▶ REQUIREMENT:
Please arrange every line of the entries below as a JSON list of strings, one string per line, with blank lines skipped and the pictures left out.

▶ RAW RECORDS:
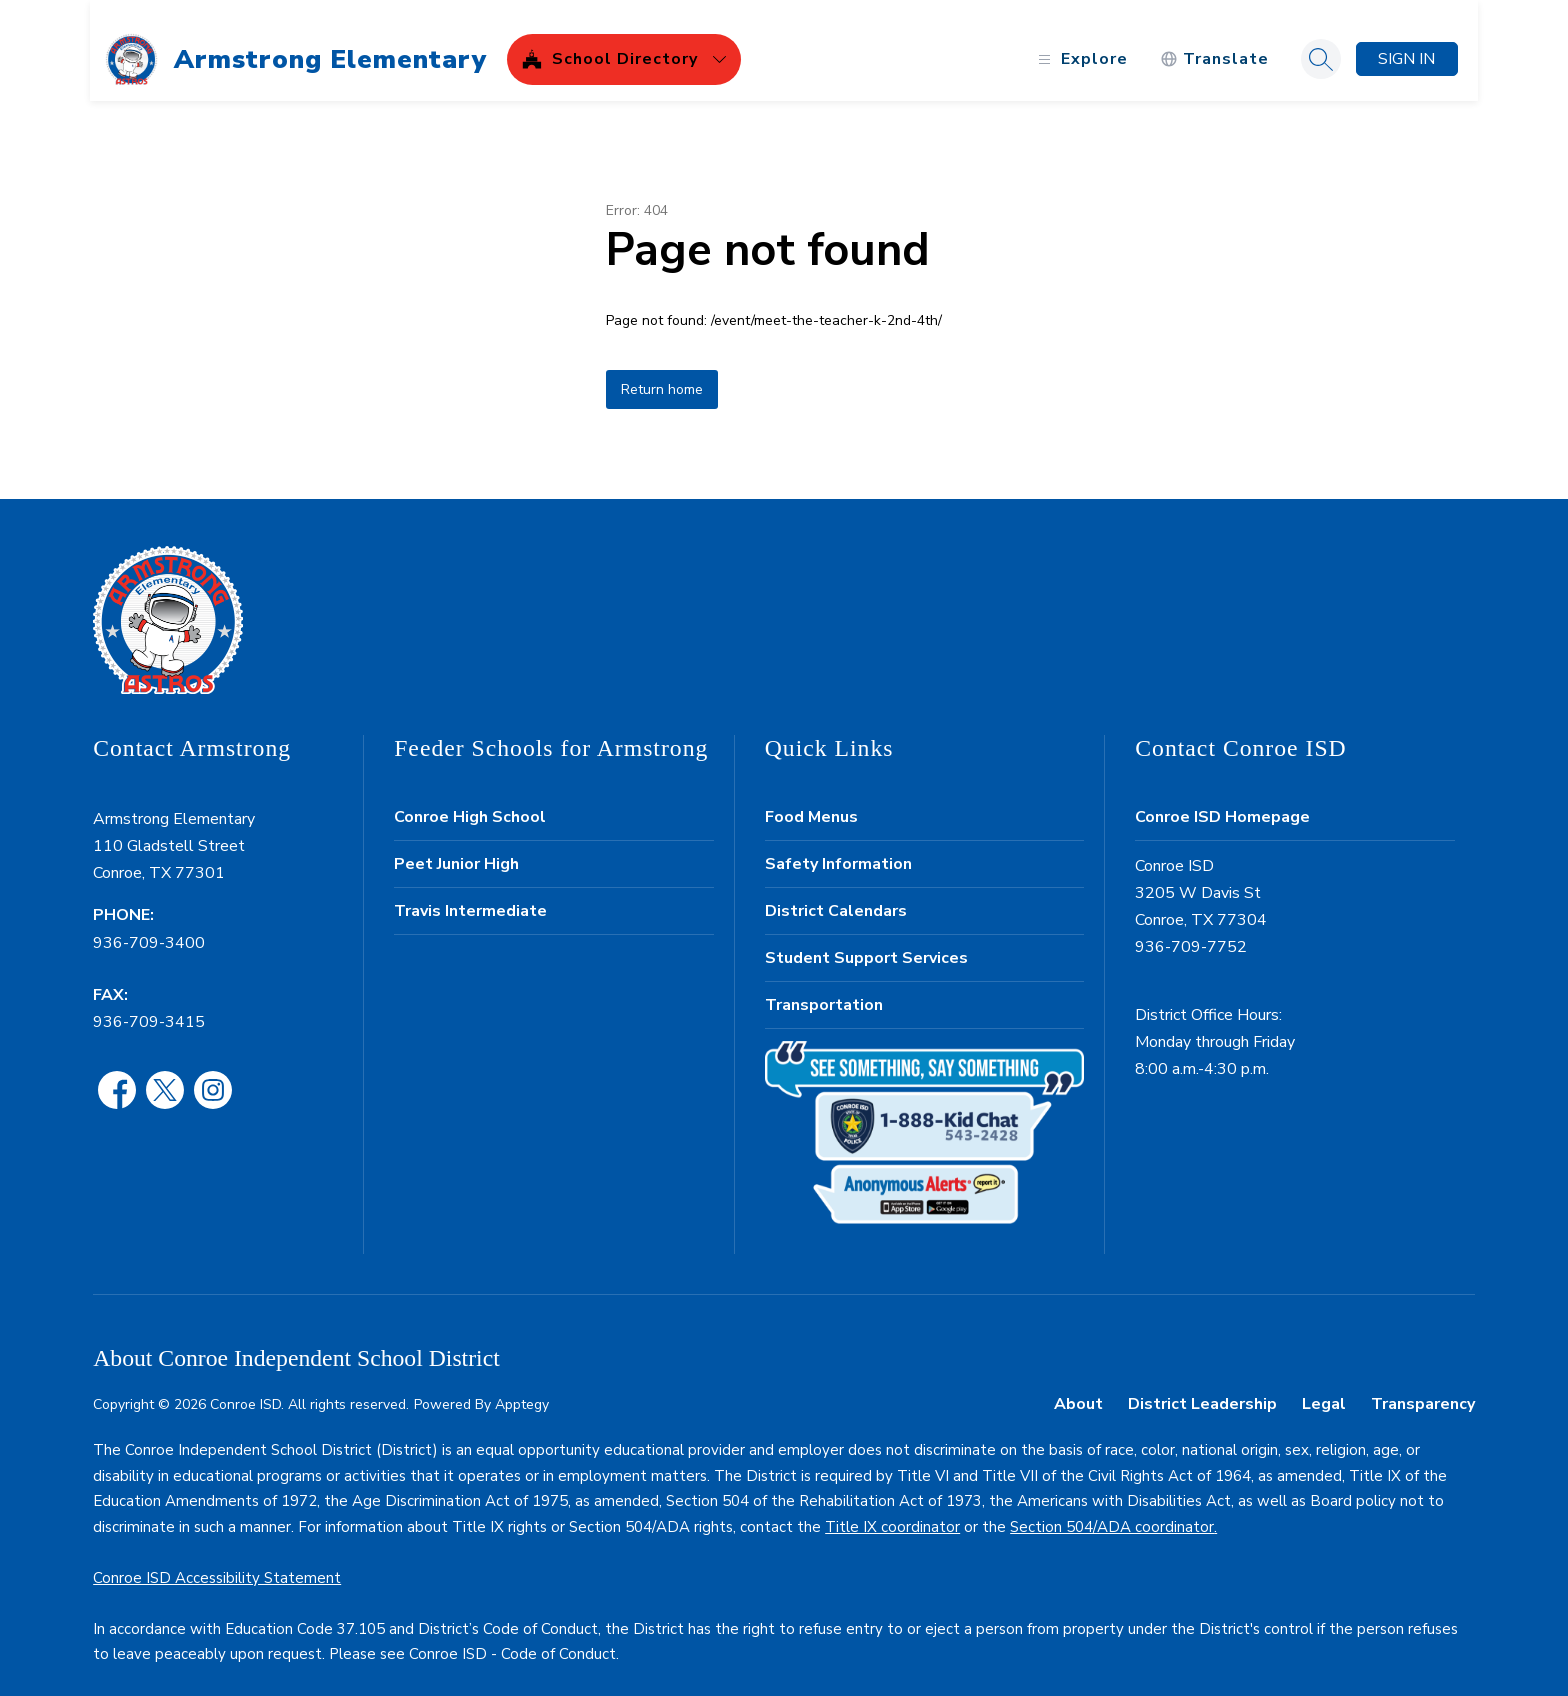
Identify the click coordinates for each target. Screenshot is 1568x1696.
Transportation (824, 988)
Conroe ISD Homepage (1222, 800)
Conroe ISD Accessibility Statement (217, 1561)
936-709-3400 (149, 925)
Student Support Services (866, 941)
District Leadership (1202, 1387)
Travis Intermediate (470, 894)
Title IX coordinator (892, 1510)
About (1078, 1387)
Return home (662, 372)
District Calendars (836, 894)
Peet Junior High (456, 847)
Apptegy (522, 1387)
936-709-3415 (149, 1005)
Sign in (1403, 42)
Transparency (1423, 1387)
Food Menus (811, 800)
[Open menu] (1077, 42)
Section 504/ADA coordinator (1112, 1510)
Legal (1324, 1387)
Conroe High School (470, 800)
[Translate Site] (1211, 42)
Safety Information (838, 847)
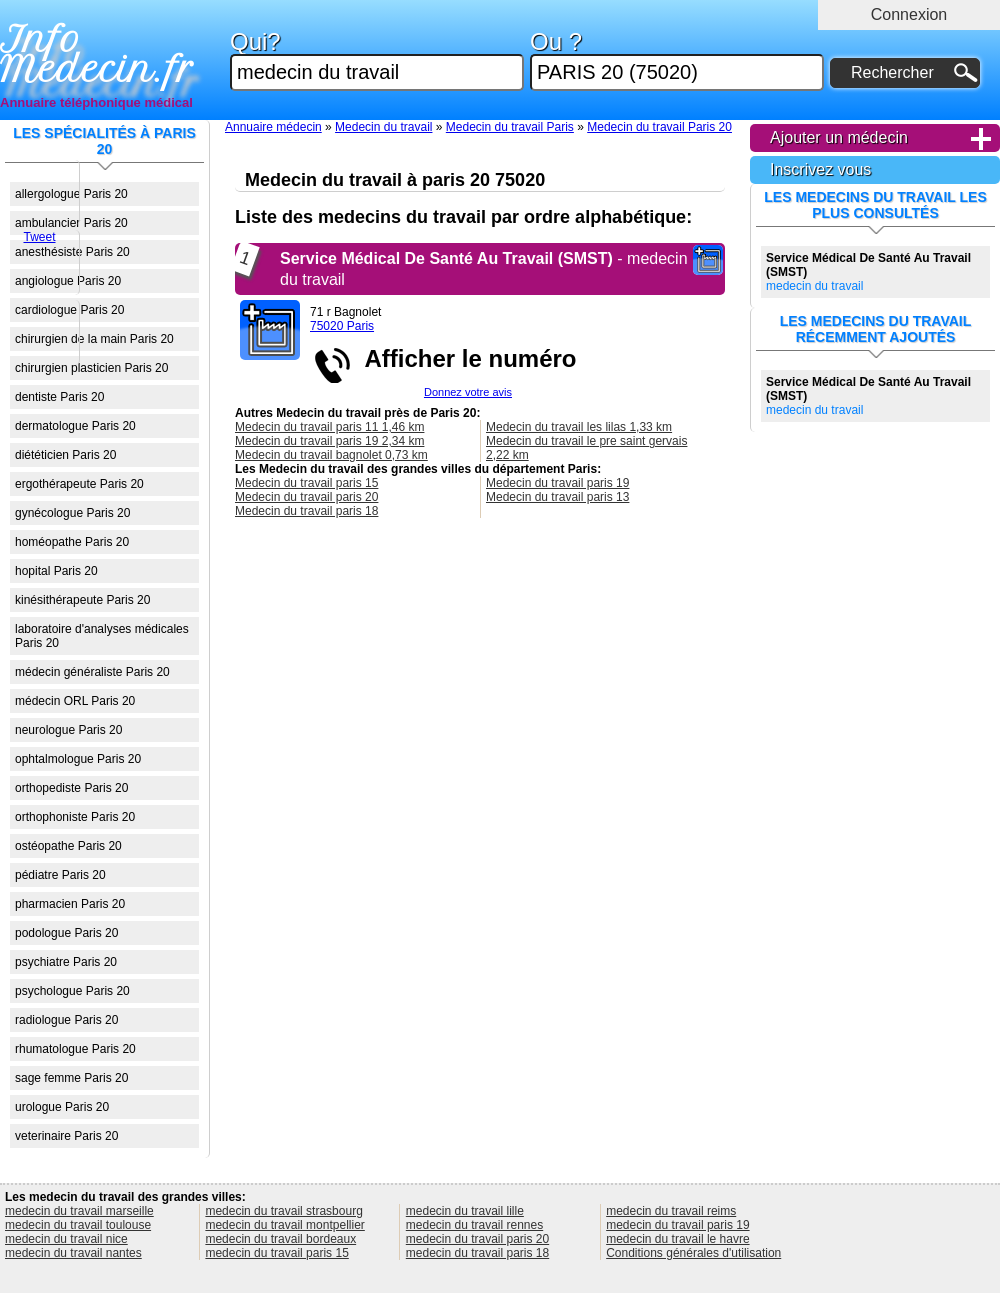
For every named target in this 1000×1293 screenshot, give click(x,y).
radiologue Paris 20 (66, 1020)
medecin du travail (868, 272)
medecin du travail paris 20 (477, 1239)
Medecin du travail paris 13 (557, 497)
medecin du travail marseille (79, 1211)
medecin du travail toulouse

▶ TASK RESULT:
[
  "Identify the click coordinates for each target. Screenshot is 1568x1696.",
  "Transportation (824, 988)",
  "Conroe ISD Homepage (1222, 800)",
  "Conroe ISD Accessibility Statement (217, 1561)",
  "936-709-3400 (149, 925)",
  "Student Support Services (866, 941)",
  "District Leadership (1202, 1387)",
  "Travis Intermediate (470, 894)",
  "Title IX coordinator (892, 1510)",
  "About (1078, 1387)",
  "Return home (662, 372)",
  "District Calendars (836, 894)",
  "Peet Junior High (456, 847)",
  "Apptegy (522, 1387)",
  "936-709-3415 (149, 1005)",
  "Sign in (1403, 42)",
  "Transparency (1423, 1387)",
  "Food Menus (811, 800)",
  "[Open menu] (1077, 42)",
  "Section 504/ADA coordinator (1112, 1510)",
  "Legal (1324, 1387)",
  "Conroe High School (470, 800)",
  "[Translate Site] (1211, 42)",
  "Safety Information (838, 847)",
  "For every named target in this 1000×1293 screenshot, give click(x,y).",
  "radiologue Paris 20 (66, 1020)",
  "medecin du travail (868, 272)",
  "medecin du travail paris 20 (477, 1239)",
  "Medecin du travail paris 13 (557, 497)",
  "medecin du travail marseille (79, 1211)",
  "medecin du travail toulouse"
]